#STOPISLAM : quand tweeter c'est se tromper

Le mardi 22 mars 2016, deux attaques terroristes à Bruxelles ont fait au moins 31 morts et 200 blessés. 


Deux bombes ont explosé à 8 heures T.U. à l’aéroport Zaventem. Puis à 9 h 11, une troisième explosion a ravagé la station Maelbeek du métro Bruxellois. 
Le mouvement djihadiste Etat islamique (EI) a revendiqué les attentats peu après 16 heures T.U. par le biais d’un communiqué de son agence de presse, Aamaq.  

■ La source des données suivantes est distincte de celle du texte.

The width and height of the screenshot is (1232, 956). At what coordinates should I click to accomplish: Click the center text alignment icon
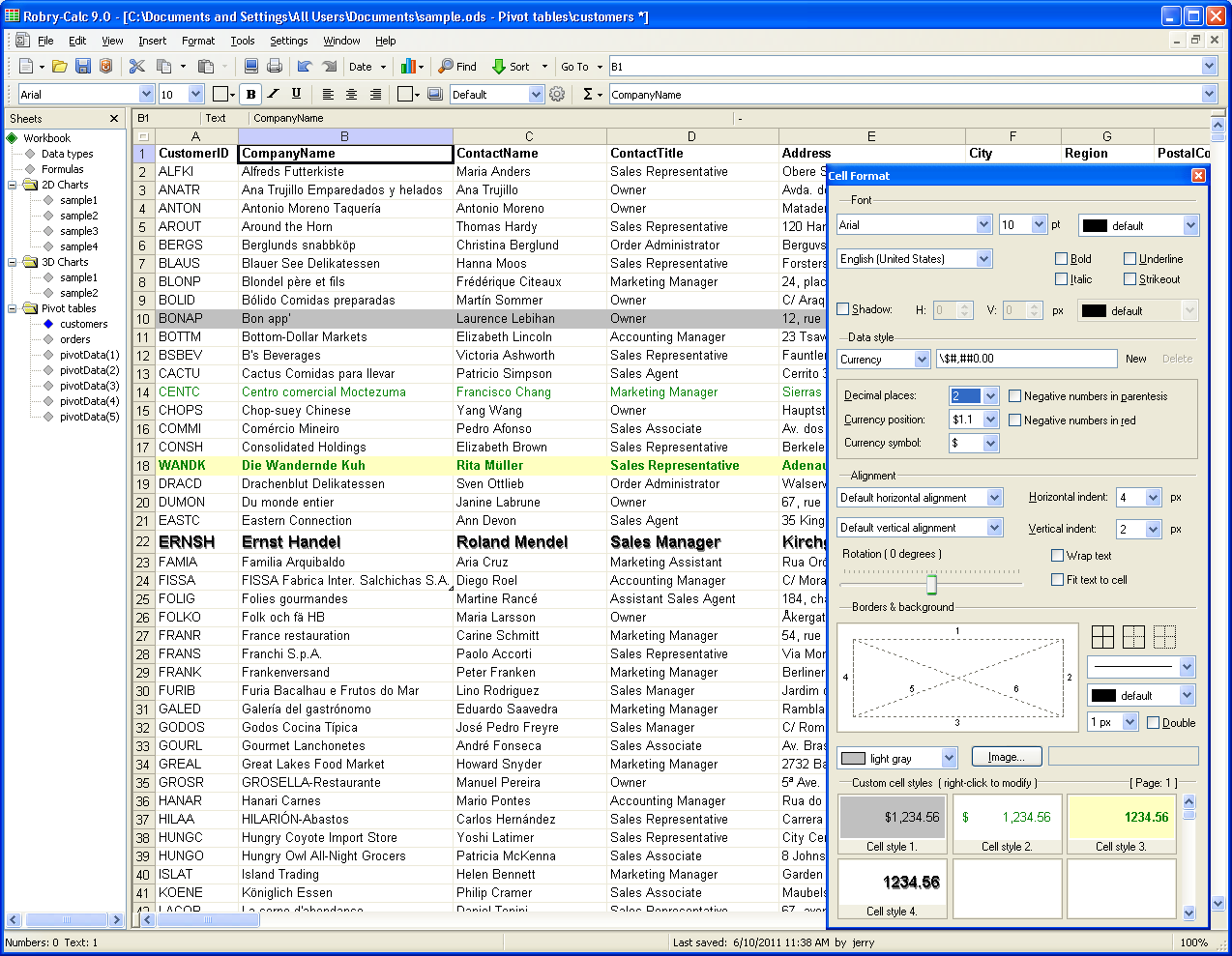(351, 95)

 Trois heures après, une autre grande conscience de notre époque a commenté l'événement. A 19:21 T.U. (11h21 de chez lui, ce qui nous indique que Trump était quelque part au milieu des USA), le sémillant milliardaire Donald Trump, candidat à l'investiture Républicaine pour les élections présidentielles américaines du 8 novembre prochain, a publié un tweet sur le sujet :


Une première remarque : quand on lit "this madness", on peut penser tout de suite aux attentats. On est là dans la parole politique qui fédère. A l'exception des psychopathes de Daesh et de leurs zombies, on souhaite tous qu'il n'y ait plus jamais d'attentats de ce genre, et donc on est tous avec Trump - enfin, sur ce coup-là. Mais cette interprétation en appelle une autre. Comme souvent en politique, les mots les plus anodins prononcés par un candidat prennent leur pleine signification quand on les relie à l'ensemble plus large des discours et des prises de position qui leurs sont propres. A la façon dont un personnage ou un objet prend son vrai sens lorsqu'on la replace dans la peinture ou le roman où l'artiste lui a assigné une place, le mot en politique se réfère au cadre que le locuteur lui assigne le plus souvent. C'est le sens que les supporters habituels de ce politique vont retenir. Cette petite astuce permet aux militants de se tenir chaud, de se comprendre à demi-mot... elle permet accessoirement ici à Trump de montrer deux visages, le consensuel ("this madness", quels malheurs les attentats !) et l'islamophobe radical que tant de ses partisans aiment ("this madness", enfin... vous voyez ce que je veux dire, on se comprend !). On retrouve l'imagerie bien connu du politique aux deux visages, si bien rendu par Tim Burton dans son film d'animation de 1993, L'étrange Noël de Monsieur Jack.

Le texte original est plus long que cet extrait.